## START DATA PROVIDED
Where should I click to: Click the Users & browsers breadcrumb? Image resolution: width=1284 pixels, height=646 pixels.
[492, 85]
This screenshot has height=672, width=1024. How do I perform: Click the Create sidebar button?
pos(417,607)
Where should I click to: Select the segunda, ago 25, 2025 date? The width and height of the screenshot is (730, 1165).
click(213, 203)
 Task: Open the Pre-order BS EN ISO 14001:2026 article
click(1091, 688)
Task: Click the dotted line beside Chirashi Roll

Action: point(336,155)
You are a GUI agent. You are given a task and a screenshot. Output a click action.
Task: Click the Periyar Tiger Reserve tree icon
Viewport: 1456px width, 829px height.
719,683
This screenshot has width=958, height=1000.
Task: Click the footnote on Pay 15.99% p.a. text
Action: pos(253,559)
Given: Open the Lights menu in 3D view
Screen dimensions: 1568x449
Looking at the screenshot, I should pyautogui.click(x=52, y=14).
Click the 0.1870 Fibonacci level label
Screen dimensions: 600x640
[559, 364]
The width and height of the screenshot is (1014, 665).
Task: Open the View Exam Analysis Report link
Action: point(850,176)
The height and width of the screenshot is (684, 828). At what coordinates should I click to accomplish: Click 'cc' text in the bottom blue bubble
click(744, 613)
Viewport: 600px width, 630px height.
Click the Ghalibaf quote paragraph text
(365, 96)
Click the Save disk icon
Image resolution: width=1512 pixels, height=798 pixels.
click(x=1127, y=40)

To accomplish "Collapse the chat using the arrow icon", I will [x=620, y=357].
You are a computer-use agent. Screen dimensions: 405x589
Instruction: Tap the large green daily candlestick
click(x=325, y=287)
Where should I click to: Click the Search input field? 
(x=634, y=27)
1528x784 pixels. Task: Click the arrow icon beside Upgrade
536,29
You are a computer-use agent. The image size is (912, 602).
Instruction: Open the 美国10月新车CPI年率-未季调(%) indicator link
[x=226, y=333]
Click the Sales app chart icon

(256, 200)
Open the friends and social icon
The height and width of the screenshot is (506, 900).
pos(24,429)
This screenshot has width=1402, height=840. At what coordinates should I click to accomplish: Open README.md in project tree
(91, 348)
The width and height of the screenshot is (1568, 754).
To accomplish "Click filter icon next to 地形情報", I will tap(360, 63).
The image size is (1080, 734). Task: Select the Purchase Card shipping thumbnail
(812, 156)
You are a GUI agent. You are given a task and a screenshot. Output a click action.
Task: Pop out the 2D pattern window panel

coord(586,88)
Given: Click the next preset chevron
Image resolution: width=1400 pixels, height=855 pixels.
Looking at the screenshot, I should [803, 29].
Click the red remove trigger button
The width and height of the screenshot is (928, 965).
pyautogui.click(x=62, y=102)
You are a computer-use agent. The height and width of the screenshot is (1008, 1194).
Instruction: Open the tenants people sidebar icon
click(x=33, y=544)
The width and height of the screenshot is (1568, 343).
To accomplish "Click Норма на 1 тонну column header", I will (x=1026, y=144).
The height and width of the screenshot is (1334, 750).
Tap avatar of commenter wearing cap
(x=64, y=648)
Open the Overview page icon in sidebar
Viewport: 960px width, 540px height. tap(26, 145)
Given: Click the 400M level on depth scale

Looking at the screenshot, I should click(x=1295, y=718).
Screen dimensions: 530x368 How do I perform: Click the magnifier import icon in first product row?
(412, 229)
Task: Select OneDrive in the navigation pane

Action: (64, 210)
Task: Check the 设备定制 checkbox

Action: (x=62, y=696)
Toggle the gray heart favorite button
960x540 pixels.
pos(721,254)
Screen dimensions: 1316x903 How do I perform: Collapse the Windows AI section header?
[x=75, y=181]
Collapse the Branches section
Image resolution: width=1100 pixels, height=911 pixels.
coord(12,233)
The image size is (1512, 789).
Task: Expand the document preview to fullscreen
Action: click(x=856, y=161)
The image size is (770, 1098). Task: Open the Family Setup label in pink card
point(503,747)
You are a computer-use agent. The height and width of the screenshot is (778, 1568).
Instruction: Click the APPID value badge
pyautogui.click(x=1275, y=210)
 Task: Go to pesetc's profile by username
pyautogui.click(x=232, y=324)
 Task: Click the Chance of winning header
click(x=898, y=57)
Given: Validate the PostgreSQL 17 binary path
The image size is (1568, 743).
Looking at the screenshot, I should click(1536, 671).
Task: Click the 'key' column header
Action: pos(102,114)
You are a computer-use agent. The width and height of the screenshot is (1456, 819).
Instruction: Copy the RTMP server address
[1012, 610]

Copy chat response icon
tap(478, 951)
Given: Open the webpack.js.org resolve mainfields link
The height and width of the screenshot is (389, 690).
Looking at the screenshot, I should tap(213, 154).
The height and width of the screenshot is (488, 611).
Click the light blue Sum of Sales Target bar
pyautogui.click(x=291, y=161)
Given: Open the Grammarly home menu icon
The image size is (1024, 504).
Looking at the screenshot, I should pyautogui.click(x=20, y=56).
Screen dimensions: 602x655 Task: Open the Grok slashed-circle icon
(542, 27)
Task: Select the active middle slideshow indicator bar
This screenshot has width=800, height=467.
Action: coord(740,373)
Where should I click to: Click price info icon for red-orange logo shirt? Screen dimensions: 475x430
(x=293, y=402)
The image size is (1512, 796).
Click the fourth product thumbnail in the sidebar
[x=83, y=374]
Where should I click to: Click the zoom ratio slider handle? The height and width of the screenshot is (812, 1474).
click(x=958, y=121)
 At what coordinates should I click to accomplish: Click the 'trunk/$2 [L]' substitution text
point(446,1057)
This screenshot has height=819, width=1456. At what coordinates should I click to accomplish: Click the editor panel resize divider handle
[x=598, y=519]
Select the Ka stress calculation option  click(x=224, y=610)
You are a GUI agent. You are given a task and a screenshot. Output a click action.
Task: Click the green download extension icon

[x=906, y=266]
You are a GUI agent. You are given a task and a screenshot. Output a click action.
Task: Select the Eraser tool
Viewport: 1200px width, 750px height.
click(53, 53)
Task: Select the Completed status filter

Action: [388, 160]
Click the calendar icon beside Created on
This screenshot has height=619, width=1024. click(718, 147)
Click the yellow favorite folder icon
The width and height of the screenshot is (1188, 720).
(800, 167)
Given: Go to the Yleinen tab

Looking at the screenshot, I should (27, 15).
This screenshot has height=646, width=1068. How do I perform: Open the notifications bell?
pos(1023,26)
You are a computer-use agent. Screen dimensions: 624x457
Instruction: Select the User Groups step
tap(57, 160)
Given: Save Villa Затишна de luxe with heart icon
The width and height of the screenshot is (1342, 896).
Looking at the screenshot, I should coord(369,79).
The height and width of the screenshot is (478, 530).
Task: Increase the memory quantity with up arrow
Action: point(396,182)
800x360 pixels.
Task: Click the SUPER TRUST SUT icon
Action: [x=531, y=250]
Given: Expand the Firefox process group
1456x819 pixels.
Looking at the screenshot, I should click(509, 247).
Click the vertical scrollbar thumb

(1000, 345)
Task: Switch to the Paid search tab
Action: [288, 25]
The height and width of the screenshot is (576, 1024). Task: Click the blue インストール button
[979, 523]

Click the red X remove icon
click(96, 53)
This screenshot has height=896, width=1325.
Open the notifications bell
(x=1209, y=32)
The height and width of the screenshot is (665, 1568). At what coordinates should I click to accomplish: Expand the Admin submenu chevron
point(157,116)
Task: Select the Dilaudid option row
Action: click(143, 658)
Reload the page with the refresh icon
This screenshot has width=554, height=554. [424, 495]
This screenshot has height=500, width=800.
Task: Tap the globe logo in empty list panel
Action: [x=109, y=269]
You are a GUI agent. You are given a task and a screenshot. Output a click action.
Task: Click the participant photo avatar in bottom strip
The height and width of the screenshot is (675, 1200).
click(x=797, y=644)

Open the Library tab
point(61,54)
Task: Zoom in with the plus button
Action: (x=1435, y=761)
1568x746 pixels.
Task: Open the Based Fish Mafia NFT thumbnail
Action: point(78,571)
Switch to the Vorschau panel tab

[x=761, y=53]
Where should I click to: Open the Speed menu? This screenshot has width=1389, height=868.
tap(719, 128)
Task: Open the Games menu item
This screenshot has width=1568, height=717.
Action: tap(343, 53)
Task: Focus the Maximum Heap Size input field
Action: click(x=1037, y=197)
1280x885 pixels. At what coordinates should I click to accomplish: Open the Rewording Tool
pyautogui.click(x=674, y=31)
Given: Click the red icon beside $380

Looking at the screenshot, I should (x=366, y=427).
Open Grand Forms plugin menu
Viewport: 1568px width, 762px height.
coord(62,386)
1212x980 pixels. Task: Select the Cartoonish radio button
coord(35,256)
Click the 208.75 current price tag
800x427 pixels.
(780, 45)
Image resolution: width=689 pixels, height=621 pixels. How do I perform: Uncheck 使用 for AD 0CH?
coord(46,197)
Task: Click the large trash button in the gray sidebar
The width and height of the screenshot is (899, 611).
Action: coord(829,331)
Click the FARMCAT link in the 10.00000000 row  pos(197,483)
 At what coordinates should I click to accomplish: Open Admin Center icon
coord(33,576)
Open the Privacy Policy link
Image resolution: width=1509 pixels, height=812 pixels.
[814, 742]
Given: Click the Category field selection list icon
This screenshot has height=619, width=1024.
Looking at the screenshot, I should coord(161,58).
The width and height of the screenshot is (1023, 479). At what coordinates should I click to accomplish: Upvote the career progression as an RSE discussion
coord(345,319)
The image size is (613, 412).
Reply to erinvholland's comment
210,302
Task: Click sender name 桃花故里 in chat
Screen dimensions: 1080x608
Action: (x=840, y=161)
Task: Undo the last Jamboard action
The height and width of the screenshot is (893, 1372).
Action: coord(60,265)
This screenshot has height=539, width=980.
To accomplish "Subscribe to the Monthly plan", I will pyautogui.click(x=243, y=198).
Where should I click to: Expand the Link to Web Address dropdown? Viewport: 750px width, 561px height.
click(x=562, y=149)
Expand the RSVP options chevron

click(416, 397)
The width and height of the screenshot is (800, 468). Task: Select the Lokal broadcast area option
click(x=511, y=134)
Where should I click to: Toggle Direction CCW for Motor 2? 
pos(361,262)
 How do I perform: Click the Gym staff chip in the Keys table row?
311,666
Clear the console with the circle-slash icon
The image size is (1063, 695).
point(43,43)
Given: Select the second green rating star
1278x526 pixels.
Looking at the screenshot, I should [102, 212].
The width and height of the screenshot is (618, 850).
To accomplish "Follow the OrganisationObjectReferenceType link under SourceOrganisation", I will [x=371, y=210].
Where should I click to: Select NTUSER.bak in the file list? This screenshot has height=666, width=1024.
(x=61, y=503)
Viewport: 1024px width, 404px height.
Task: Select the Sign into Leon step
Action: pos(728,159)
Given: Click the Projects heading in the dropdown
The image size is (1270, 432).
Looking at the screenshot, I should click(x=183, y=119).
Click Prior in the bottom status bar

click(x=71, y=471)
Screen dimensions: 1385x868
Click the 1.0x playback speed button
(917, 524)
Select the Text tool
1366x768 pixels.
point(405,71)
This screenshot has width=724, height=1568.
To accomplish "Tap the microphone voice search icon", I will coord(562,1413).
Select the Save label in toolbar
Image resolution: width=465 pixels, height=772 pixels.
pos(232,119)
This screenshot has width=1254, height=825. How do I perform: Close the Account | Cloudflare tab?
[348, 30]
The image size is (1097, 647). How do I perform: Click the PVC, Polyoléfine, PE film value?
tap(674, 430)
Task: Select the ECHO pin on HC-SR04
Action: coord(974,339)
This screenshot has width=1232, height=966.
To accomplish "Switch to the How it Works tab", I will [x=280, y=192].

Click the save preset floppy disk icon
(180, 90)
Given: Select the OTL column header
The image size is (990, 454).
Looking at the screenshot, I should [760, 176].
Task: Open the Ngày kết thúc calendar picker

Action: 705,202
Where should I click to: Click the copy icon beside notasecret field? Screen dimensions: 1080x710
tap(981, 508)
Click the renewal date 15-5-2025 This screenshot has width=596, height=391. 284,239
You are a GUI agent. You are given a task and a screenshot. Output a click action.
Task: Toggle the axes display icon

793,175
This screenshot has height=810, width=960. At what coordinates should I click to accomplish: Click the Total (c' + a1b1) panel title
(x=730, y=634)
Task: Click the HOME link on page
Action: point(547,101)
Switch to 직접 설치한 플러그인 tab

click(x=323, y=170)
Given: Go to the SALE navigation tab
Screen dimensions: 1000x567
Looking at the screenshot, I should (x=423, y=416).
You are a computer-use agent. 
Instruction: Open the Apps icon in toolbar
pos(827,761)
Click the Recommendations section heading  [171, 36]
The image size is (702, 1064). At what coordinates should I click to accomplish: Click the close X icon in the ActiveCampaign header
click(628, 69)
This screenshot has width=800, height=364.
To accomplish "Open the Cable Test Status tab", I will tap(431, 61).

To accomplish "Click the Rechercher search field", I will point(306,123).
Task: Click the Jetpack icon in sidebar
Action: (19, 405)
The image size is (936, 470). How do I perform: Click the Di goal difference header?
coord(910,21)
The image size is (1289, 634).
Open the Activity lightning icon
## END DATA PROVIDED
Copy out everything from the start of the items down through the line containing "Action: point(336,155)", with both ends included, and keep each line exactly as it appears.

COMPLETE ANSWER.
Where should I click to: Click the Users & browsers breadcrumb? Image resolution: width=1284 pixels, height=646 pixels.
[492, 85]
This screenshot has height=672, width=1024. How do I perform: Click the Create sidebar button?
pos(417,607)
Where should I click to: Select the segunda, ago 25, 2025 date? The width and height of the screenshot is (730, 1165).
click(213, 203)
 Task: Open the Pre-order BS EN ISO 14001:2026 article
click(1091, 688)
Task: Click the dotted line beside Chirashi Roll

Action: point(336,155)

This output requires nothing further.